> _Requirements_
**A.** In the doorstop interview transcript, who moved the amendment that morning calling on Parliament to return to the 2020 industrial relations changes?
**B.** Extend the doorstop interview transcript, picking up right after its final sentence.

> _Quoted text_
Release type: Transcript


Doorstop interview - Parliament House Canberra


The Hon Tony Burke MP
Minister for Employment and Workplace Relations
Minister for the Arts

Subjects: Industrial relations reforms.

THE HON TONY BURKE MP, MINISTER FOR EMPLOYMENT AND WORKPLACE RELATIONS: The House of Representatives has just made a decision for pay equity, a decision for job security, a decision to get wages moving and a decision that there are too many workplaces that have been left behind in bargaining. In particular, feminised industries. And I’m really proud that at the exact moment that the House of Representatives makes its decision I’m standing here with these workers. Early childhood educators: workers who provided the example of how a sector where the enterprise-by-enterprise bargaining had been really hard, and they hadn’t benefitted from that system but were able to work together across a number of workplaces and provide that great Victorian example of wage rates that are now well above the award. 

When wages aren’t moving, people are feeling that in every household at the moment. And we hear lots of people in this building talk about cost of living. But cost of living has two sides – it has prices, and it has wages. And you can’t seriously care about cost of living unless you’re doing something about wages. 

There’s an amendment that was moved this morning that a lot of people won’t know about. It was moved by Peter Dutton. And it called on the Parliament to go back to the changes to industrial relations that were brought into this place in 2020 when Christian Porter was the minister. They were changes that allowed the full suspension of the better-off overall test for two years through agreements that would remain in date for a further four years. They were about pay cuts that could last six years and more. 

So, we had two votes effectively in terms of the major parties. We had a vote brought on by Peter Dutton and the Liberal Party that called for sustained wage cuts. And we had a vote supported in the House by the Government and a number of crossbench members of parliament that said “let’s get wages moving”. And in doing that let’s prioritise those areas that have been left behind in bargaining. 

I think the story is best told by one of the workers themselves. So, before we go to questions, I’d just like to invite Laura to say a few words.

> _Entries provided_
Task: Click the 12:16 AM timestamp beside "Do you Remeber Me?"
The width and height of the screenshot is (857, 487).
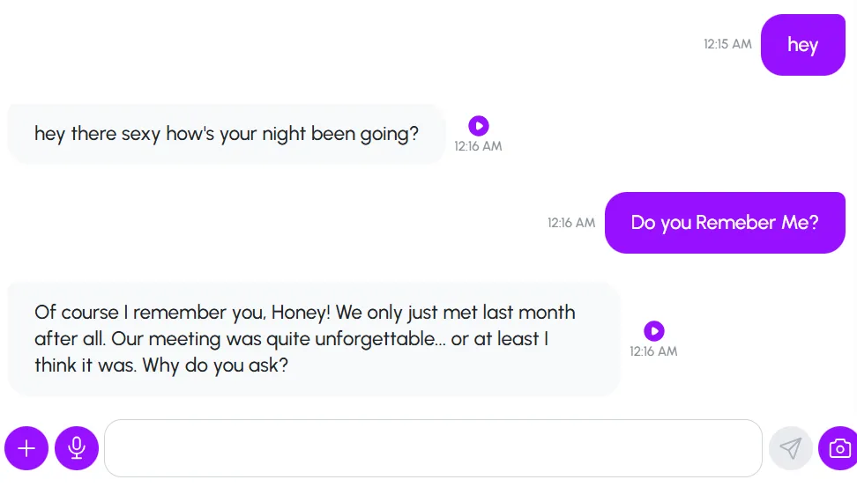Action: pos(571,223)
...
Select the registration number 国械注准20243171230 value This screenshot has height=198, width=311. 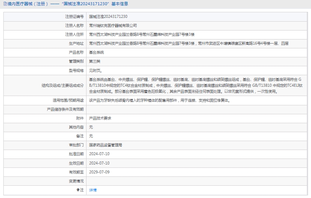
* * *
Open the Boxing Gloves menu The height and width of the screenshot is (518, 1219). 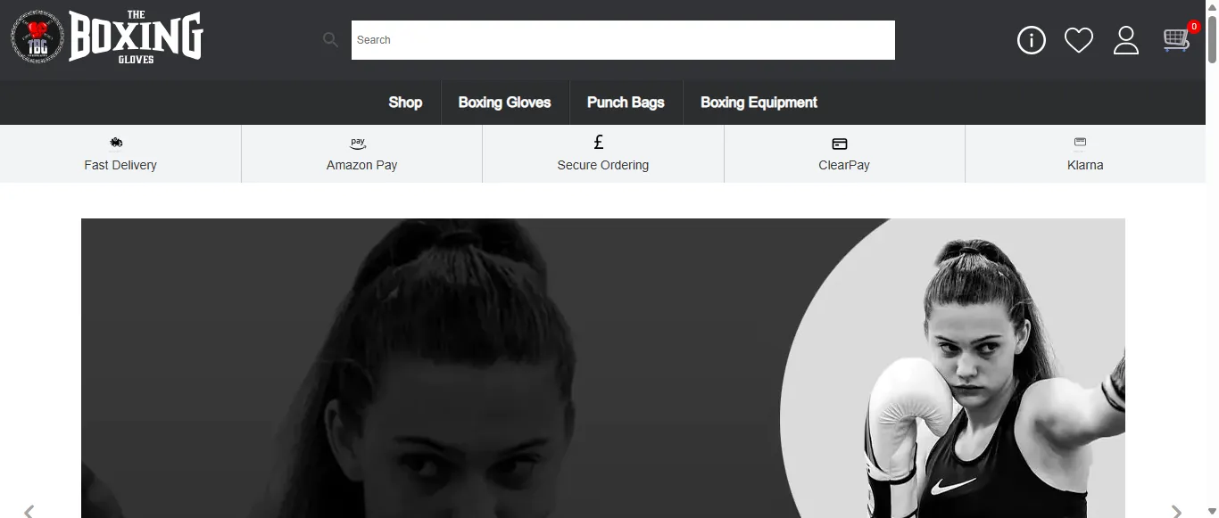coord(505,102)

> _Responses in order_
**A.** Peter Dutton

**B.**
LAURA: Hi, my name’s Laura. I’m a centre director based here in Canberra. I’m a mum of three and I’ve been an early educator for 18 years. What this Secure Jobs, Better Pay Bill will mean for us is hope. And I really want to thank the Minister and the Albanese Government for giving us this hope. 

It’s going to give us the opportunity to see wages moving; wages that have remained on hold for the better part of a decade under the previous government. So, we now have that hope that we can – no longer have to work two jobs to keep our lives running. I talk with educators every day that are really struggling with the cost of living, with our wages. And what this does, it gives all of us that real genuine hope that we can keep the passion for what we do, the passion for early childhood education and care and that we can start to see a real difference in our lives and in the lives of the children we look after. So, I really want to thank you again for the hope that you’ve given us today. 

BURKE: So, for questions, I’ve got Phil first and then we’ll just work our way across. 

JOURNALIST: One of the business groups, one of their complaints is that the bill is not about the low-paid sectors, in fact, you took the policy to the 2019 election of multi-employer bargaining for sectors such as this. But they’re asking questions why does it need to be extended to sectors such as mining and whatever which have some of the highest wages in the country and a good history of enterprise bargaining, and they don’t want multi-employer bargaining. Why do you feel the need to extend it beyond workers such as these to people who don’t really tick the boxes? 

BURKE: Thanks for your question, Phil. I’m glad you raised it. I’ll answer in two ways: one, I’ll say something specifically about mining, but then I want to explain how people even if they start in the lower paid stream how effectively they still need ultimately that single interest stream to be able to move into. 

A lot has been made of the mining sector. There’s a difference between the east coast to the west coast with respect to mining. Neither will actually be significantly impacted by this bill. In the east coast, you largely have work sites where people are already on enterprise agreements. If you’re already on an enterprise agreement, then you’re ineligible for multi-employer bargaining. The whole concept of what we’re establishing here is for the people who’ve been left out of bargaining.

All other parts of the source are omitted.